December 4, 2018
Source: J Immunother Cancer. 2018 Dec 4;6(1):139. doi: 10.1186/s40425-018-0446-3.
Authors: I. Truxova, L. Kasikova, M. Hensler, P. Skapa, J. Laco, L. Pecen, L. Belicova, I. Praznovec, M.J. Halaska, T. Brtnicky, E. Salkova, L. Rob, R. Kodet, J. Goc, C. Sautes-Fridman, W.H. Fridman, A. Ryska, L.Galluzzi, R. Spisek, J. Fucikova
A high density of tumor-infiltrating CD8+ T cells and CD20+ B cells correlates with prolonged survival in patients with a wide variety of human cancers, including high-grade serous ovarian carcinoma (HGSC). However, the potential impact of mature dendritic cells (DCs) in shaping the immune contexture of HGSC, their role in the establishment of T cell-dependent antitumor immunity, and their potential prognostic value for HGSC patients remain unclear.

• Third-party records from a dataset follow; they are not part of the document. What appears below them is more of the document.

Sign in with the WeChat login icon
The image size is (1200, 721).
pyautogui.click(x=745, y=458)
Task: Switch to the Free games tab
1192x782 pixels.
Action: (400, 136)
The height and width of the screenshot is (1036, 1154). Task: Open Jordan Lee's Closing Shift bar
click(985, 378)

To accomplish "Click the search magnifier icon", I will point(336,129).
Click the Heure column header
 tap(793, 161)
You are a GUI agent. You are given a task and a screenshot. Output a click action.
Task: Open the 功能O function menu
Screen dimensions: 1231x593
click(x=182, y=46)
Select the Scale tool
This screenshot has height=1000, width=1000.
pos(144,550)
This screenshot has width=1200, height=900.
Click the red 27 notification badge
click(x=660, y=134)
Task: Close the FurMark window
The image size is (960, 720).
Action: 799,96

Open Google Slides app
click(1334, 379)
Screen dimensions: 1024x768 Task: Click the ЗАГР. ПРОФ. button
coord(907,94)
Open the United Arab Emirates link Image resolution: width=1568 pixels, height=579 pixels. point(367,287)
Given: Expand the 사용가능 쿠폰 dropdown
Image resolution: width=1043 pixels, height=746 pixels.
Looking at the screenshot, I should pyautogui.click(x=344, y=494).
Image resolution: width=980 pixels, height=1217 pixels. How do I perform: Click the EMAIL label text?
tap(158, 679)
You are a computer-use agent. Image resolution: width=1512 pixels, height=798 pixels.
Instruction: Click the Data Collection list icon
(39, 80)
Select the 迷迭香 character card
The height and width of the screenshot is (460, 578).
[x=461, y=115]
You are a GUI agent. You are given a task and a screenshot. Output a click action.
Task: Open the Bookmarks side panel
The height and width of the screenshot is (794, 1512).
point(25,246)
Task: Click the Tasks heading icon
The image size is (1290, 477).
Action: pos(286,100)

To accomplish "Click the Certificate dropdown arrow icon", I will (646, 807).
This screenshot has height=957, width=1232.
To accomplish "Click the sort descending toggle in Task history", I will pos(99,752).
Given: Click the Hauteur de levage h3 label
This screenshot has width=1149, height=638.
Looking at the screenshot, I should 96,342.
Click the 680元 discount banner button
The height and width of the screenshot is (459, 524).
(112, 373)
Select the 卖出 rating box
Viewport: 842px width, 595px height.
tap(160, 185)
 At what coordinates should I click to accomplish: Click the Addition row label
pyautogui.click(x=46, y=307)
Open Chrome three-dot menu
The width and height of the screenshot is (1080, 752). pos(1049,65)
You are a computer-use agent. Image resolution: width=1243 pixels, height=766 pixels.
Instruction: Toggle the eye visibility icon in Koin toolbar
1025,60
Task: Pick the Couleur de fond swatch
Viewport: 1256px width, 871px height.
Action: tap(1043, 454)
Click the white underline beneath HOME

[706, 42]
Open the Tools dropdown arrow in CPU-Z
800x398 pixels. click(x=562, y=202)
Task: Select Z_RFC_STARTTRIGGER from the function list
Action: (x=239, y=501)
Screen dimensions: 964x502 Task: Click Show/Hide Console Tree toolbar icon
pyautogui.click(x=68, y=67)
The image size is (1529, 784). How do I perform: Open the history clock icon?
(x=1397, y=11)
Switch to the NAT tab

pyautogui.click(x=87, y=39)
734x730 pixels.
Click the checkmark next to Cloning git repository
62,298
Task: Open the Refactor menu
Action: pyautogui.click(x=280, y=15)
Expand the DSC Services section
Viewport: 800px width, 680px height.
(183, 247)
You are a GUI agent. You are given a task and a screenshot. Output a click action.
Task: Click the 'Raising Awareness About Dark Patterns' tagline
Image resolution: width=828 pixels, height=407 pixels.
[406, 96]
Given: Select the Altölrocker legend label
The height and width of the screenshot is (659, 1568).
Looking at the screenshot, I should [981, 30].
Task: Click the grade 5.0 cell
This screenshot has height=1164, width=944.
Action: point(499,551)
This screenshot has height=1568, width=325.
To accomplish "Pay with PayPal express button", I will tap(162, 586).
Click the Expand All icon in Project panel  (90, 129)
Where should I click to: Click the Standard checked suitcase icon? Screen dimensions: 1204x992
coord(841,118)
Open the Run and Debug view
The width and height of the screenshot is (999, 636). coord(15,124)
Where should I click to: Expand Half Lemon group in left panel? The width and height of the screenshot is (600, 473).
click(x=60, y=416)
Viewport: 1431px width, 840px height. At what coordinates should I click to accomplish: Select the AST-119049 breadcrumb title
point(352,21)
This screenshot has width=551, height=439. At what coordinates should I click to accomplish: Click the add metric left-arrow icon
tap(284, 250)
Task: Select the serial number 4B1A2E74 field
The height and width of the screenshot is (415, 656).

We harnessed immunohistochemical tests and biomolecular analyses to demonstrate that a high density of tumor-infiltrating DC-LAMP+ DCs is robustly associated with an immune contexture characterized by TH1 polarization and cytotoxic activity. We showed that both mature DCs and CD20+ B cells play a critical role in the generation of a clinically-favorable cytotoxic immune response in HGSC microenvironment. In line with this notion, robust tumor infiltration by both DC-LAMP+ DCs and CD20+ B cells was associated with most favorable overall survival in two independent cohorts of chemotherapy-naïve HGSC patients. Our findings suggest that the presence of mature, DC-LAMP+ DCs in the tumor microenvironment may represent a novel, powerful prognostic biomarker for HGSC patients that reflects the activation of clinically-relevant anticancer immunity.